I'm working toward the AET credential and I'm struggling with time allocation. I work on avionics bench repair full time so the hands-on systems knowledge is solid, but the FAA regulatory framework — Part 43, Part 65, applicable ACs — is something I've picked up piecemeal and never studied systematically.
The exam blueprint lists both technical and regulatory domains but doesn't give percentage weights clearly. I've been spending 70% of my study time on technical content because that's where I feel more confident, which might be backwards.
How did people who've passed recently balance those two areas?
Part 43 maintenance records requirements are heavily tested — what has to be in a maintenance entry, return-to-service documentation, who can sign off what. Memorize the specifics, not just the general concepts.
I used the AET Avionics Electronic Technicians practice questions to baseline where I actually stood. My technical scores were fine but my regulatory scores were 20 points lower — that gave me clear direction on where to focus.
Flip your ratio.
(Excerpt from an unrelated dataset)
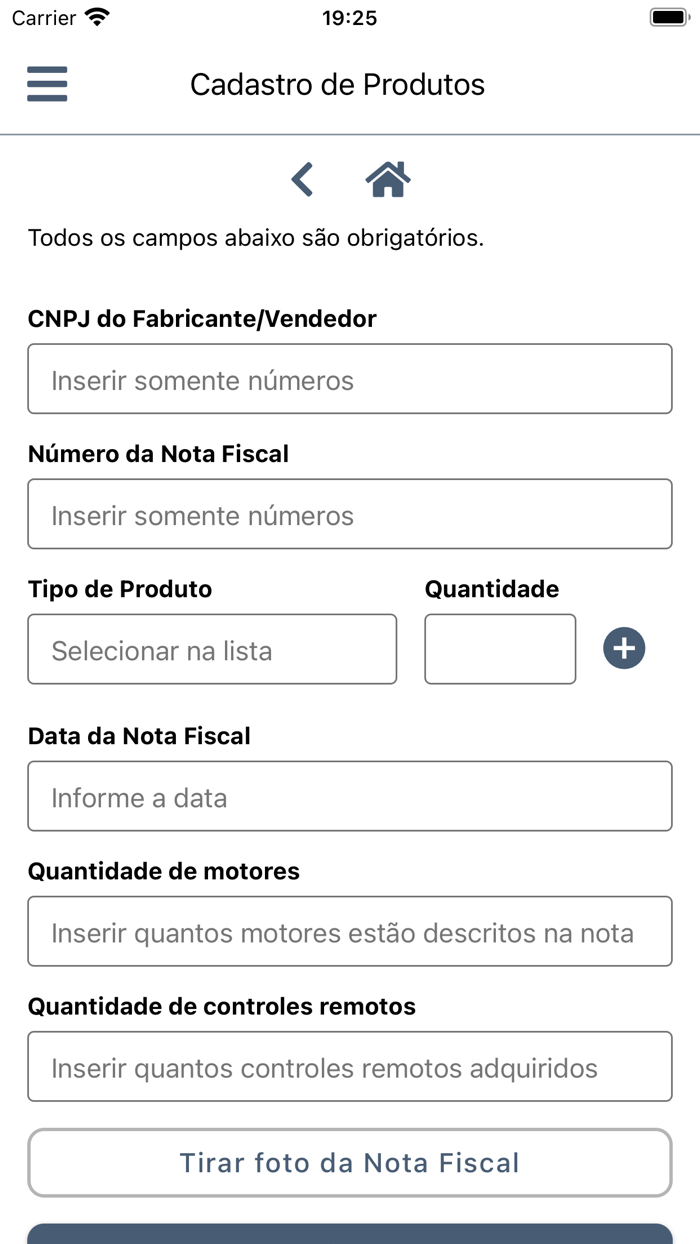Viewport: 700px width, 1244px height.
Task: Focus the Quantidade de controles remotos field
Action: (350, 1066)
The regulatory domain trips up most experienced techs because you know the procedures but don't know the specific regulatory citations. Spend 60% on regulatory and let your bench experience carry the technical side.
Don't underestimate the navigation systems section even if you're primarily a comms or instrument tech. The exam covers ILS, VOR, ADS-B, and TCAS at a level that requires real study if you haven't worked those systems recently.
Honestly, the regulatory stuff clicked for me once I stopped trying to memorize it and started asking "why would the FAA care about this?" For Part 43 it's really about who's authorized to do what and how you prove you did it. When I'd get a practice question wrong, I didn't just look up the right answer -- I'd read the actual reg and figure out what assumption I made that led me astray. That's slower, but you end up with a mental model instead of a pile of flashcards.
Since you've got the systems side locked down, I'd actually flip the usual advice and go heavy on regulatory review early. Don't split it 50/50. Spend the first few weeks just doing reg-heavy practice sets and dissecting every wrong answer until you understand the logic. Once the framework makes sense, it ties back to your bench experience anyway -- you'll recognize why certain maintenance record requirements exist because you've seen what happens when documentation is sloppy.
I just passed mine two months ago and honestly the regulatory stuff was where I was weak too. What actually clicked for me was treating Part 65 and Part 43 as a story about who can do what and when, not a list of rules to memorize. Once I stopped trying to memorize subparts cold and started asking "okay so who's accountable here and what's the paperwork trail" it all started making sense a lot faster.
The one thing that made the real difference was doing practice questions specifically on the regs after every study session, not before. I wasn't using them to learn, I was using them to find the gaps. You'll get a question wrong and think "I work avionics every day, how did I miss that" and then you realize it's a reg interpretation thing, not a technical thing. That's a different kind of wrong and it needs a different fix. Give yourself more time on the regs than you think you need. The systems stuff will hold.